Since June 2022, we have stopped sending conversion signals back to our Google Ads account, and have completely disconnected Analytics and any Google-related tracking code from our site. We also started a new Ads property and retired the old, "enriched" one, starting 100% fresh (we were worried about breaking things, so we isolated the move and were ready to rollback quick).

We have a yearly Gads budget around ~$5-$6M, of which is 95% SEA. We are selling an unchanged service in a very stable, slowly declining market with heavy ads competition for the top keywords. Roughly 60-65% of our customers are paid and come from Google.

Since then, our ROI on that spending has not changed whatsoever. Paid traffic remains stable. Our CAC and conversion rates are virtually the same (even slightly better). Our new customer's LTV has increased compared to the previous cohorts as well, so it seems we're actually getting better quality leads (though I wouldn't attribute it necessarily to Google).

(Records from a data collection)
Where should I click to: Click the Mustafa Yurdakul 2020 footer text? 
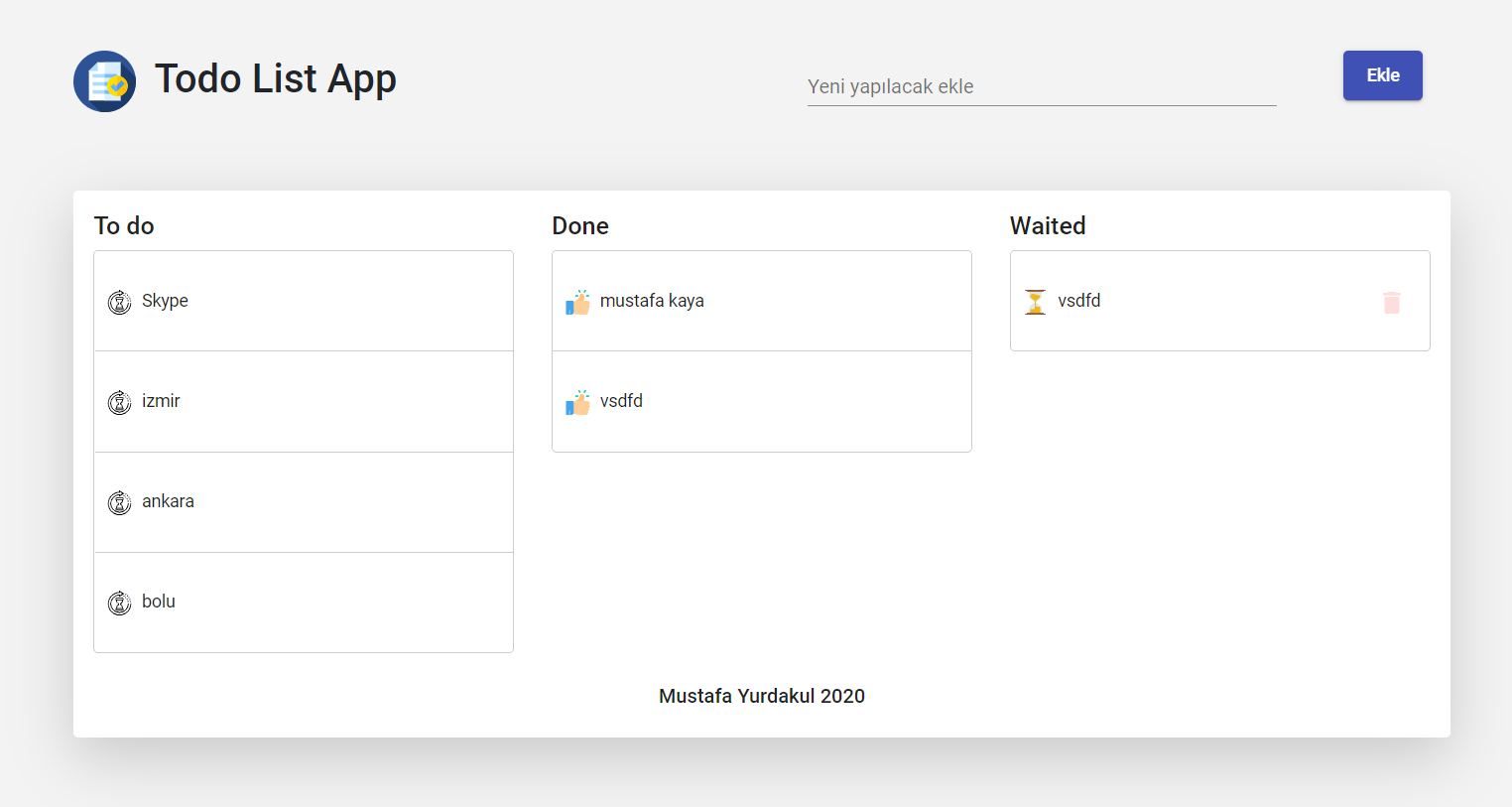coord(761,696)
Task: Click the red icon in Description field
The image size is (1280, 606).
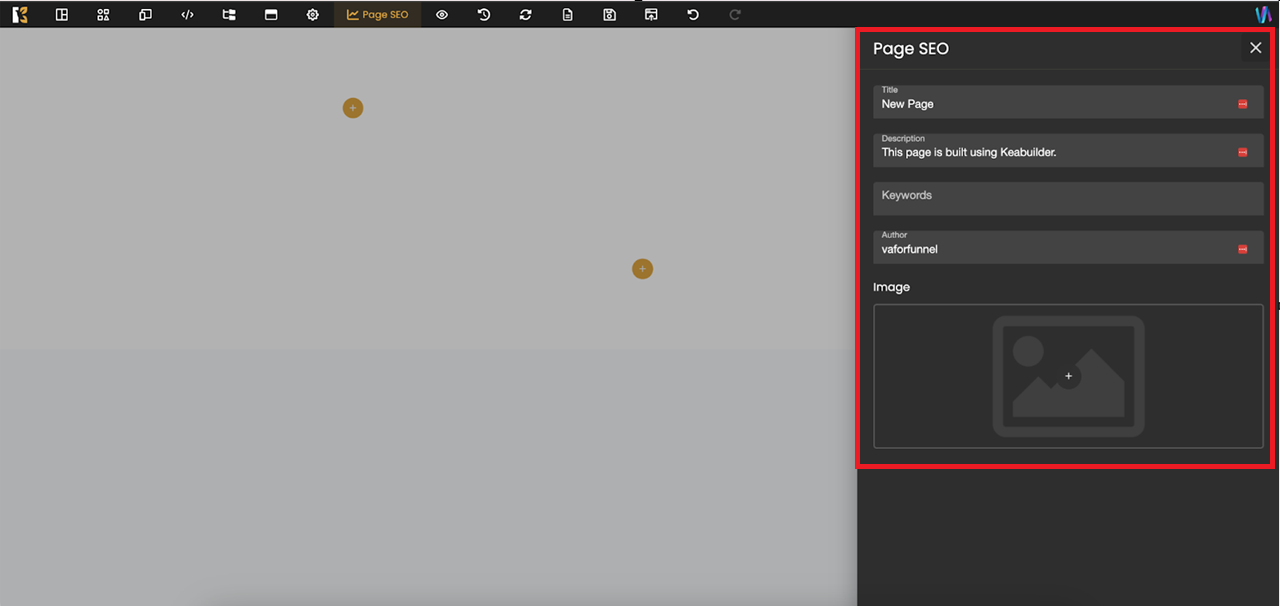Action: pos(1243,152)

▸ **Goal 1**
Repeat the entire passage on Google Ads tracking, word for word.
▸ **Goal 2**
In the records, take the lines that start with the one containing "Task: Click the red icon in Description field" and run through the end of the records, and express them as a numbered list with no blank lines. Leave the pictures out.
The passage on Google Ads tracking has no connection to the records.

▸ **Complete answer 1**
Since June 2022, we have stopped sending conversion signals back to our Google Ads account, and have completely disconnected Analytics and any Google-related tracking code from our site. We also started a new Ads property and retired the old, "enriched" one, starting 100% fresh (we were worried about breaking things, so we isolated the move and were ready to rollback quick).

We have a yearly Gads budget around ~$5-$6M, of which is 95% SEA. We are selling an unchanged service in a very stable, slowly declining market with heavy ads competition for the top keywords. Roughly 60-65% of our customers are paid and come from Google.

Since then, our ROI on that spending has not changed whatsoever. Paid traffic remains stable. Our CAC and conversion rates are virtually the same (even slightly better). Our new customer's LTV has increased compared to the previous cohorts as well, so it seems we're actually getting better quality leads (though I wouldn't attribute it necessarily to Google).

▸ **Complete answer 2**
1. Task: Click the red icon in Description field
2. The image size is (1280, 606).
3. Action: pos(1243,152)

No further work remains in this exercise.